At a press conference given at the CNRS headquarters, scientists from the LIGO-Virgo collaboration announced the first observation of gravitational waves from binary neutron stars. Contrary to the black hole fusion observed previously, this new source emits light which has been observed up to weeks after by 70 observatories on earth and in space. All these observations mark the beginning of a new astronomy, the “multi-messenger” astronomy.

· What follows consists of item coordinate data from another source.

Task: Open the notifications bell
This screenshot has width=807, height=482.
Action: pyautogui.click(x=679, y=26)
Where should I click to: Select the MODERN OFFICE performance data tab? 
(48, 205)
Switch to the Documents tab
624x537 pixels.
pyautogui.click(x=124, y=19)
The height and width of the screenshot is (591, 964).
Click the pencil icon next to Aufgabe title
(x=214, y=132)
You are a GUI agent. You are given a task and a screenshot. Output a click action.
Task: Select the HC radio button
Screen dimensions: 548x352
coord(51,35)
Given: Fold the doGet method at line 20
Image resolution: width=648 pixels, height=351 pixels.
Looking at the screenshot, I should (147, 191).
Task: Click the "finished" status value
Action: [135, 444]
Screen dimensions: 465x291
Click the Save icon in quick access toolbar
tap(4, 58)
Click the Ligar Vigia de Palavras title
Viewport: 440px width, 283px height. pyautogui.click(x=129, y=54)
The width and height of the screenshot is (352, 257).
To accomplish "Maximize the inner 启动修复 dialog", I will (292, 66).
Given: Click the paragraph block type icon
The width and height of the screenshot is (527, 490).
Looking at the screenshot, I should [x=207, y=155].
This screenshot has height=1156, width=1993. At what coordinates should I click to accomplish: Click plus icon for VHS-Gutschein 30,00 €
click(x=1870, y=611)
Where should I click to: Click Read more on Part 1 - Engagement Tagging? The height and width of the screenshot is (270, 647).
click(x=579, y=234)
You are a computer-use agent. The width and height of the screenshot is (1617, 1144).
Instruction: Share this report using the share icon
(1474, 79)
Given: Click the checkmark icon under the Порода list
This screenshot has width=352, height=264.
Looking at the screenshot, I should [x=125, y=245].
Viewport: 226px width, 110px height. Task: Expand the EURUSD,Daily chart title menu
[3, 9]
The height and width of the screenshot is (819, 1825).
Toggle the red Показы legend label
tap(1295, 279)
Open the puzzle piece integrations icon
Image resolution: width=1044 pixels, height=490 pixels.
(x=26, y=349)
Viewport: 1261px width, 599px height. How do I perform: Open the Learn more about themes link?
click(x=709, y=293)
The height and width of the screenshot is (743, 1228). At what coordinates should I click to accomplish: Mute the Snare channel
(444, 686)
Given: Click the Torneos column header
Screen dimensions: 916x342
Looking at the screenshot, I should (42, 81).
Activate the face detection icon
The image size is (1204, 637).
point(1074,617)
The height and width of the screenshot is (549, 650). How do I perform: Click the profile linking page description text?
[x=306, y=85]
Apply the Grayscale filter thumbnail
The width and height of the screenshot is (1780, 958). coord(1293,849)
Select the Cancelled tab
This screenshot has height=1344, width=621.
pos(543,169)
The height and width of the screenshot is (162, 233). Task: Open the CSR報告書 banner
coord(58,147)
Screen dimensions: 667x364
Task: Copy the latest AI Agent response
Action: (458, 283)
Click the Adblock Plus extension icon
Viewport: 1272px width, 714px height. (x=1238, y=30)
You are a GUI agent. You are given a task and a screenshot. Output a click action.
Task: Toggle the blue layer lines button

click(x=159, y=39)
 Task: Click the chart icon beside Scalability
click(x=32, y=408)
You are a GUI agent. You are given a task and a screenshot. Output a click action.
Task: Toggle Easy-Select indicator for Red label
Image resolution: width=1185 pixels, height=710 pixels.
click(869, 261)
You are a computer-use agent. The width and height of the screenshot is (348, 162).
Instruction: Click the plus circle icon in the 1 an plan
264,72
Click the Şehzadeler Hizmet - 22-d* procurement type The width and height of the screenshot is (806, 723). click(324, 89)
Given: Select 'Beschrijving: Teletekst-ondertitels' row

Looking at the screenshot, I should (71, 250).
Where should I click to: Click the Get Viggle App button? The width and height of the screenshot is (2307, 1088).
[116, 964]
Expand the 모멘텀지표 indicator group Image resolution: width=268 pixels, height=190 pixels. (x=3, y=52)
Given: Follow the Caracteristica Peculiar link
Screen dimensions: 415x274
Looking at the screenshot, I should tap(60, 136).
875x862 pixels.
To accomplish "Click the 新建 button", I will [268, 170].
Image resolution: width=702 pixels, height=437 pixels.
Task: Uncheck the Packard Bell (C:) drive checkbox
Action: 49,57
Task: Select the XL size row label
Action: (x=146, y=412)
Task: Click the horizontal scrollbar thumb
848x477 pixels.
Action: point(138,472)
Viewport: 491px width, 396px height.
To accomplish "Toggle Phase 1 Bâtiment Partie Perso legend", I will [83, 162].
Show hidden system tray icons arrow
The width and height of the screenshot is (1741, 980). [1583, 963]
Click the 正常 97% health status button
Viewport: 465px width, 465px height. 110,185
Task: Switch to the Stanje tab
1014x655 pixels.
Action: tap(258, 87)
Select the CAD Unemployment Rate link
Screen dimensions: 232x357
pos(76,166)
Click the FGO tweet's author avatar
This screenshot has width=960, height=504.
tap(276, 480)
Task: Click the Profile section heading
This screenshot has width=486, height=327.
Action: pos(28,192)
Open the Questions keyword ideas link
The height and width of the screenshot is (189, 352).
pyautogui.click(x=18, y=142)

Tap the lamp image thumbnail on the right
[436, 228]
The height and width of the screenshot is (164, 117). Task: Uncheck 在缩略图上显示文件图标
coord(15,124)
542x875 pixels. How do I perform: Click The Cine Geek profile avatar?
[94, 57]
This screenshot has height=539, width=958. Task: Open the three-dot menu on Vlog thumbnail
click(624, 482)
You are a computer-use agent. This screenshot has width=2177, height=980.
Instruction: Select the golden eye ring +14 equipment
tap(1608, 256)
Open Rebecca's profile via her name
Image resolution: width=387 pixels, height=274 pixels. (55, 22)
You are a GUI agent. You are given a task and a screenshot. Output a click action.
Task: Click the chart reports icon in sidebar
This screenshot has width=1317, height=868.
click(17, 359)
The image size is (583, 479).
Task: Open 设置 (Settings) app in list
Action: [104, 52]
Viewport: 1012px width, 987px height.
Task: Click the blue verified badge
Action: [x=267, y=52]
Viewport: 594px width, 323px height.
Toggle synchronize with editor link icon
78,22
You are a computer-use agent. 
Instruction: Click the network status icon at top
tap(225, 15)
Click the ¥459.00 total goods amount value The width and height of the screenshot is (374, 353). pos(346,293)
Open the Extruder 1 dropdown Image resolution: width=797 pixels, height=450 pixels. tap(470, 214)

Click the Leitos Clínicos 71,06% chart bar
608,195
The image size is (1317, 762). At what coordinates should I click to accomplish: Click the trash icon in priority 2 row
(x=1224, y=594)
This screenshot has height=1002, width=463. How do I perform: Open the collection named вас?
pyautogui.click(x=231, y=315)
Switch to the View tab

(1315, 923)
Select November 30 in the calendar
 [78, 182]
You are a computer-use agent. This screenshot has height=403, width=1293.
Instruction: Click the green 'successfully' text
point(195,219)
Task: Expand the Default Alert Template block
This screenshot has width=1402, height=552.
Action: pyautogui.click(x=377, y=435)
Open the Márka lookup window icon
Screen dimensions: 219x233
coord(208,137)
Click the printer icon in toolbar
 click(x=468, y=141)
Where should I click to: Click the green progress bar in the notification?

On August 17th 2017 at 2.41 p.m. (Paris time), the LIGO-Virgo collaboration (in which LAPP takes part) observed a gravitational waves signal of a new type. The detailed analysis of the data indicates that the masses of the 2 objects lies between 1.1 and 1.6 solar masses, which corresponds to neutron stars. Neutron stars are remains of massive stars. A giant star dies in an explosion called supernova. After the explosion the only remain is a dense core composed almost exclusively by neutrons – a neutron star. Its size is that of a city like London but a spoonful of its matter weights one billion of tons. Like ordinary stars, some evolve in couple, orbiting around each other. They slowly get closer, losing energy in the form of gravitational waves – a phenomena which accelerates until the fusion. This scenario, predicted by models, is observed for the first time !
Credit : NSF/LIGO/Sonoma State University/Aurore Simonnet

Almost at the same time, in an independent way, the Fermi satellite from NASA registers a gamma ray burst – a highly energetic emission – and immediately sends an automatic alert. In parallel, this source is localized in the sky by exploiting the arrival time and the amplitude of signals measured by the three gravitational wave detectors (the two LIGO detectors in the US and Virgo in Europe). The area, which covers about 30 degree square1 in the Hydra constellation is tens of times smaller than that determined by Fermi. It was communicated to 90 groups of associate astronomers, asking them to target it with their telescopes. Thanks to the American telescope Swope in Chile, a new light point was discovered in the NGC 4993 galaxy, 130 million light-years from Earth. Very soon, many other telescopes confirmed this result independently. The object has never been observed before and is formed of very hot matter that cools and whose luminosity quickly decrease.

According to the models, the fusion of two neutron stars ejects material that hosts nuclear reactions. These reactions lead to the formation of atomic nucleus heavier than iron (such as gold, lead…), thanks to the abundance of neutrons. This material emits light, initially blue and becoming red as it cools and spreads out. This phenomenon, called kilonova, is probably the main process of formation of the heaviest chemical elements in the Universe ! The observation of kilonovae will allow us to determine in a new way the expansion rate of the Universe.

The LAPP team is strongly involved in every scientific aspect of the Virgo project, with important responsibilities in the conception, realisation and installation of the detector. It is also involved in the data analysis and played a part in the data collecting while ensuring the proper functioning of the detector.
At LAPP, Frédérique Marion answered to the questions.

Benoît Mours, CNRS researcher at LAPP and French responsible scientist in Virgo was one of the main speakers in today’s press conference at the CNRS headquarters. About 60 persons went at the live broadcast at LAPP.

LAPP researchers from Virgo and HESS groups are among the autors of the publication that summarises all the observations. About fifty scientific publications are currently in preparation.

1 120 times the size of the full moon in the sky.